Александр Бек сумел издать свою книгу «Новое назначение» в Германии. Вот где правда‑то! Не эпохальное осмысление исторических изломов, а обыденная правда, которая шрамами ложилась на жизнь каждого. Герой книги ударно вкалывал на стройках социализма, прошел путь от инженера‑стажера до наркома танковой промышленности, чудом избежал репрессий, преданно служил партии. И вдруг его назначают послом в неприметную страну. Здоровье разрушено суровым режимом, который герой сам себе создал, отдавая все силы Великому строю, он умирает от рака. В больничном одиночестве крутится в голове одна мысль: «Почему он так поступал? Ведь понимал, где правда». Понимал, что нельзя строить завод как приказывали, понимал, что врали на партсобраниях, приписывая цифры к выполнению планов. Все понимал, но… В последний момент сердце ухало, и, закрывая глаза на правду, он ставил свою подпись под ложью. И вот теперь от этой лжи корчится отравленное тело. От нее нестерпимая боль.

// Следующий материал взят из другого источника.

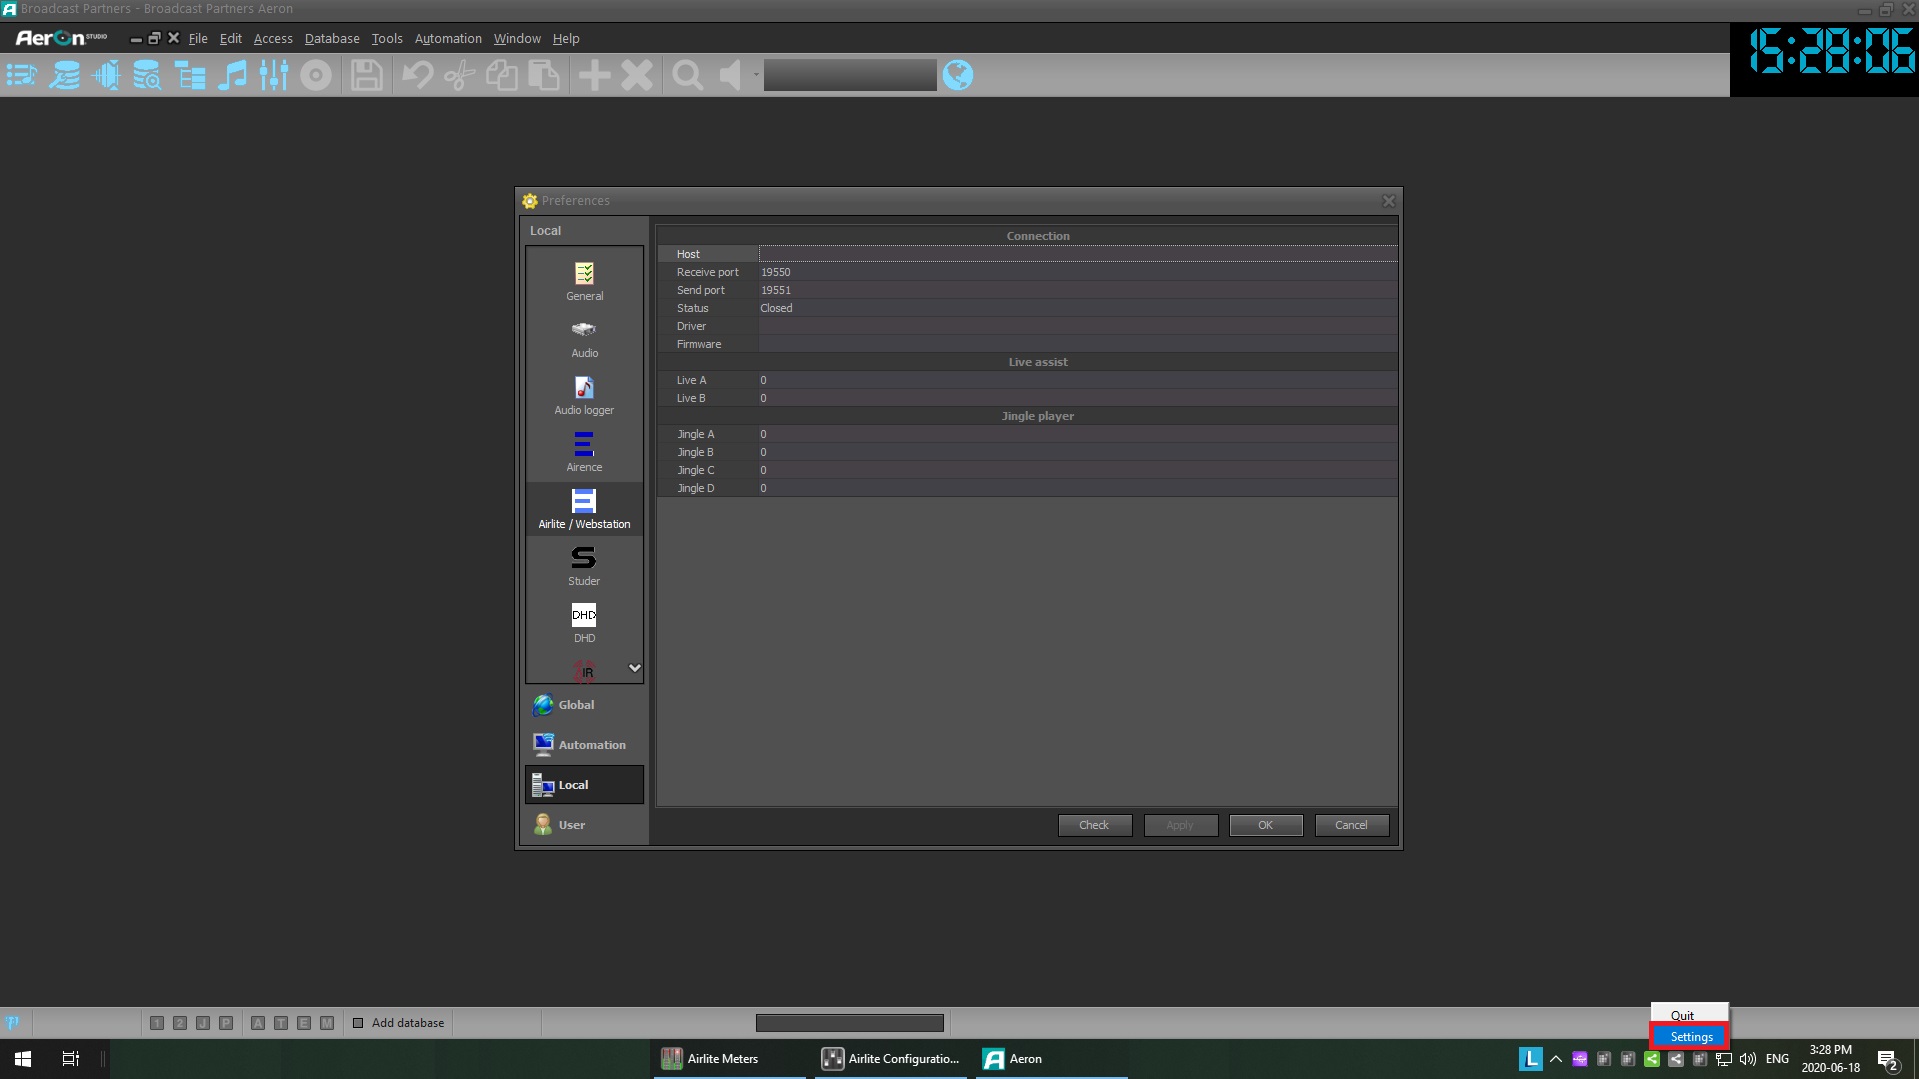This screenshot has width=1919, height=1079.
Task: Click the mixer sliders toolbar icon
Action: [273, 75]
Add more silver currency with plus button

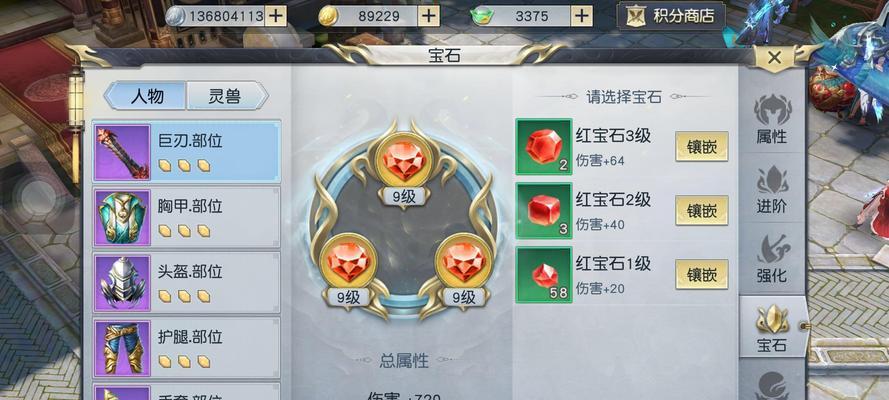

Претензии к «мыслящим» того времени не в том, что они не подхватили крик Солженицына, а в том, что они, подобно интеллигенции дореволюционной, не очень‑то думали о жизни народа. Они жили собственными обидами на Великий строй: кладут на полку фильмы, приходится писать в стол. Но даже в тех фильмах, что ложились на полки, в неопубликованных книгах они не пытались объяснять всю бесстыжую бессмыслицу того строя. Сложилась у русских мыслящих и оппозиционно настроенных традиция замыкаться на собственных обидах и претензиях к власти. Они удивляются, почему народ их не слышит. Так они и не прикладывали усилий, чтобы быть услышанными. Зато винить народ в том, что тот мало что понимает, – это у «мыслящих» запросто.
А что народ может понять о той правде? Память хранит нас от сомнений в незряшности собственной жизни, услужливо вытаскивает из собственного архива счастливые картинки: как радостно было отправлять детей в лагеря к Черному морю, накрывать на Новый год стол с мандаринами… Из нынешнего настоящего та жизнь кажется сносной, а то и ностальгически прекрасной.

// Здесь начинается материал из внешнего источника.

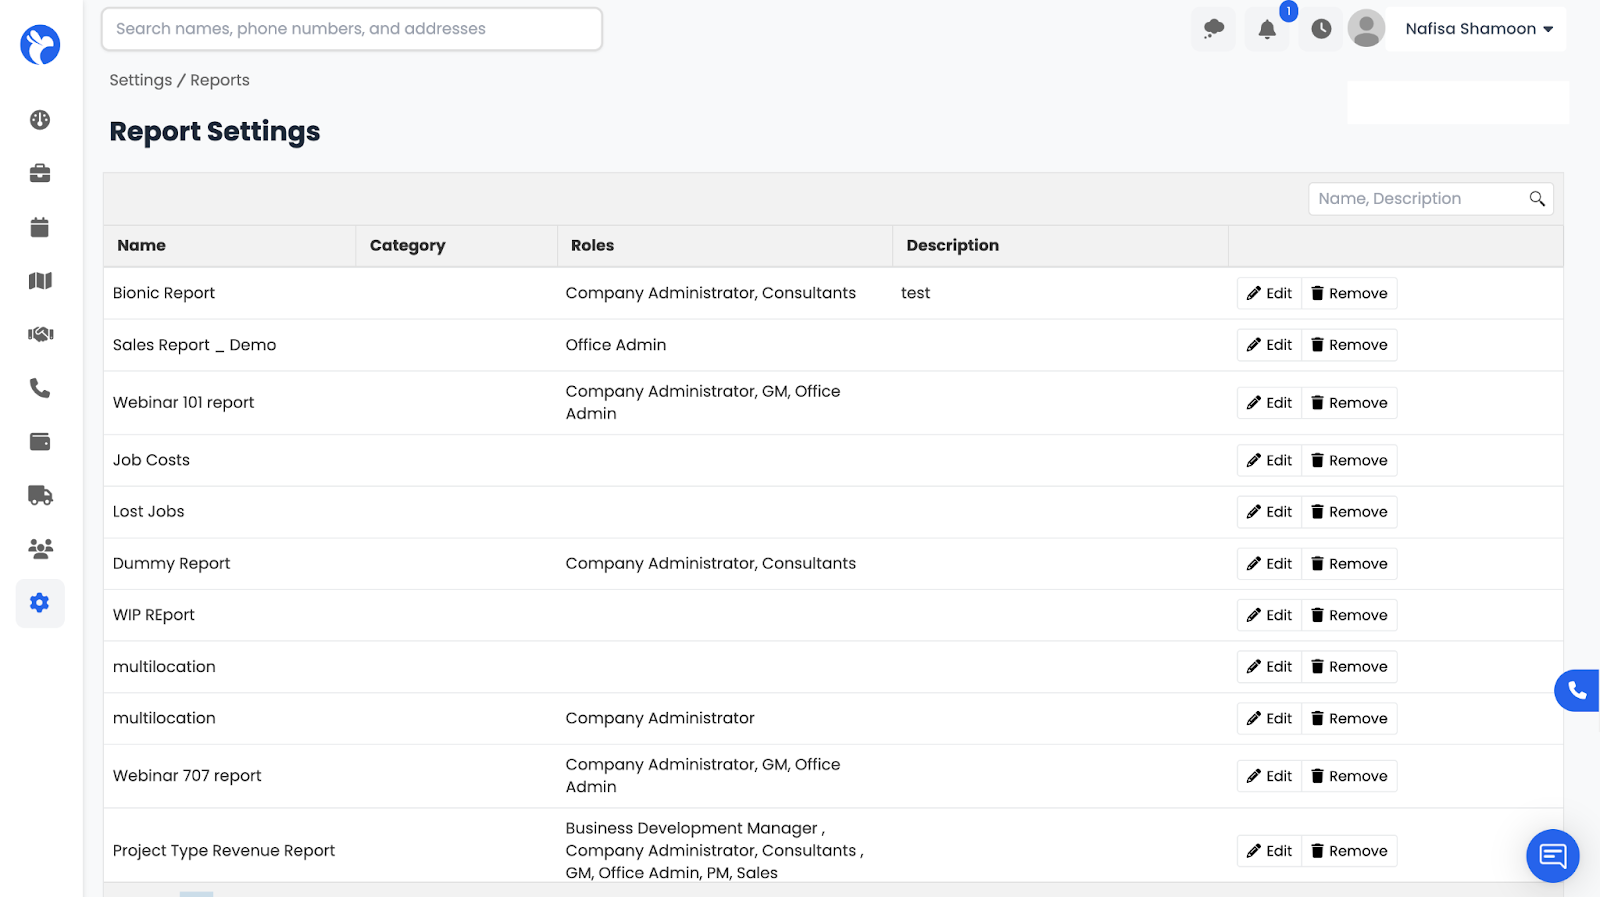The height and width of the screenshot is (897, 1600).
Task: Click the blue floating phone call button
Action: (x=1577, y=690)
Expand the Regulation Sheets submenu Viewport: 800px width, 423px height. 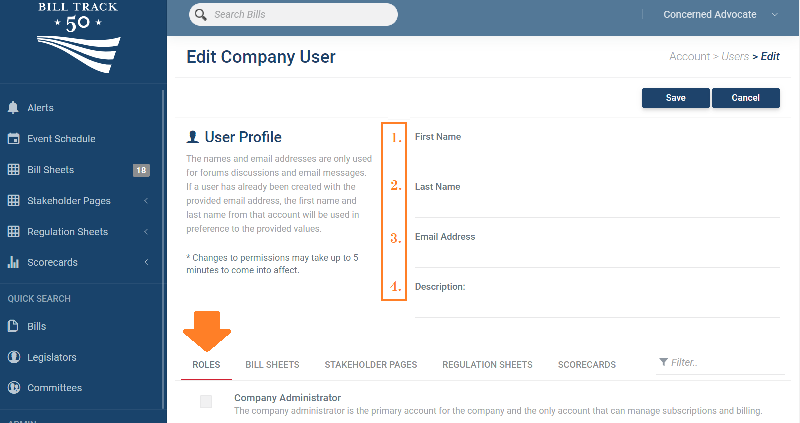point(147,232)
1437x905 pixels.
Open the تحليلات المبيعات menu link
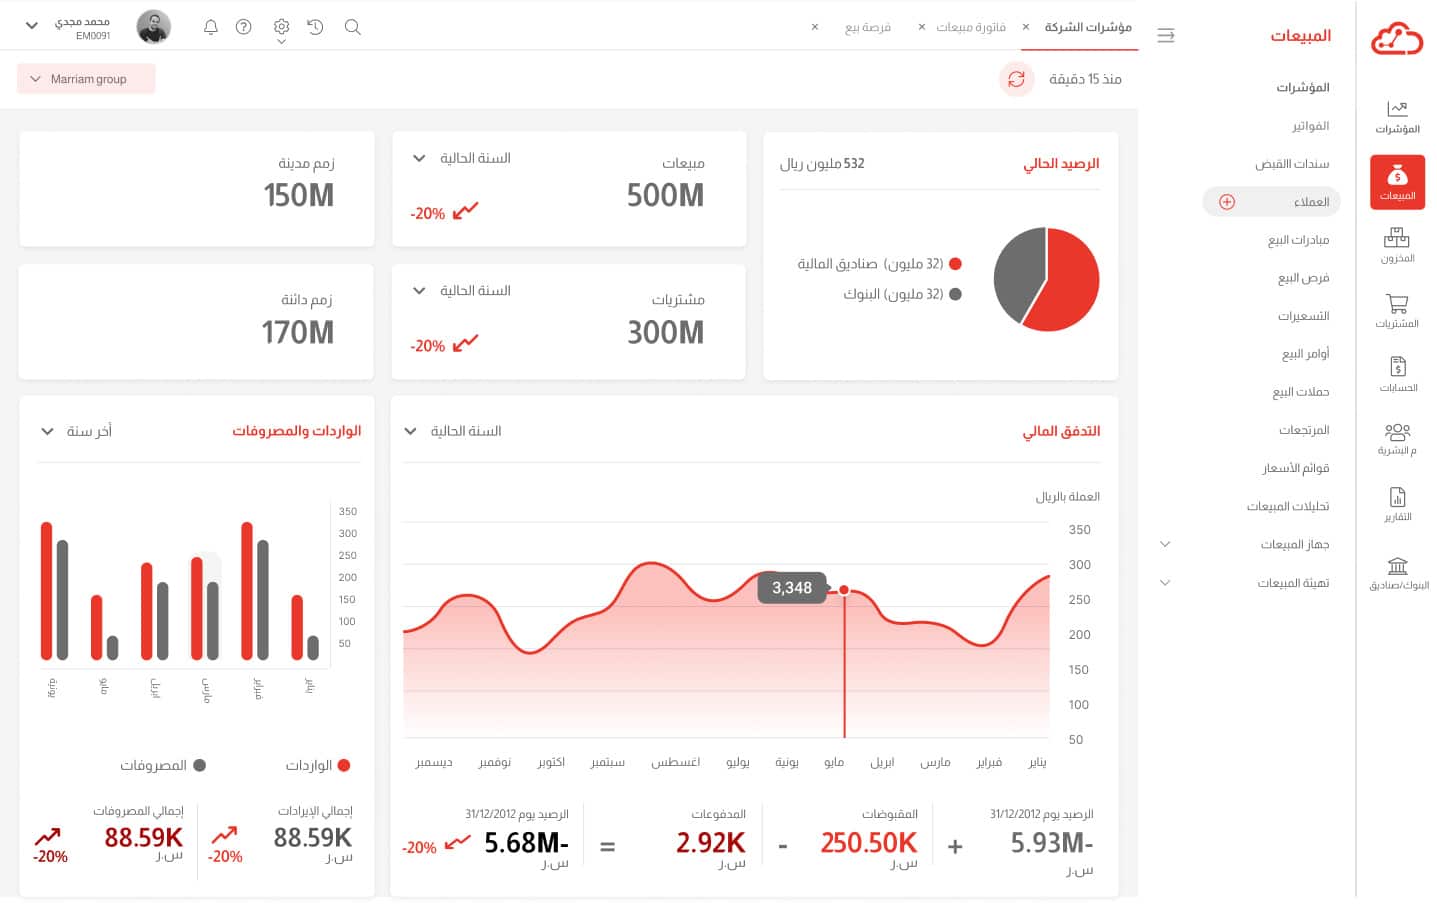[1287, 506]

Это сегодня мой муж поражается, как в школьные годы ему не приходила в голову простая мысль, что жизнь его родителей и их односельчан в 1960‑х мало чем отличалась от жизни крепостных. Глядя назад, понимаешь больше. А тогда, в те годы, мы, что же, были совсем слепы? Тут надо отдать должное мифотворцам – они не жалели денег, не скупились на награды номенклатурным талантам за создание шедевров поп‑культуры, которые укрепляли веру в то, что жизнь делается все краше. А теперь отраженный свет «той жизни» и становится предметом ностальгии.
Отсюда и заклинания типа «как было прекрасно при развитом социализме!». Из памяти народа и сегодня старательно вымарывают правду, и делает это не госпропаганда – прежде всего сами люди. Вранье, которым жили пять поколений предков, никто не хочет отрабатывать. От этого в головах одни «умственные шатания», как говорил Витте. Одни заламывают руки, проклиная Великий строй, другие скорбят, что мы его потеряли.
А уж о том, что происходило тем временем в остальном мире, просто почти никто не знает и не пытается узнать. Это и сегодня кажется совершенно лишним, хотя там столько всего происходило! Шли споры, возникали новые экономические теории, проводилась успешная политика развития и провальная политика, заводившая нации в тупик. Накапливался опыт, одним словом! Колоссальный опыт.
Пора заглянуть по ту сторону «железного занавеса». Разобраться, как развивалась Атлантика, пока наша страна жила в мороке Великого мифа, от которого мы до сих пор не можем до конца очухаться.
[1] Островитянов К. и др. Политическая экономия. – М., 1954. – С. 244.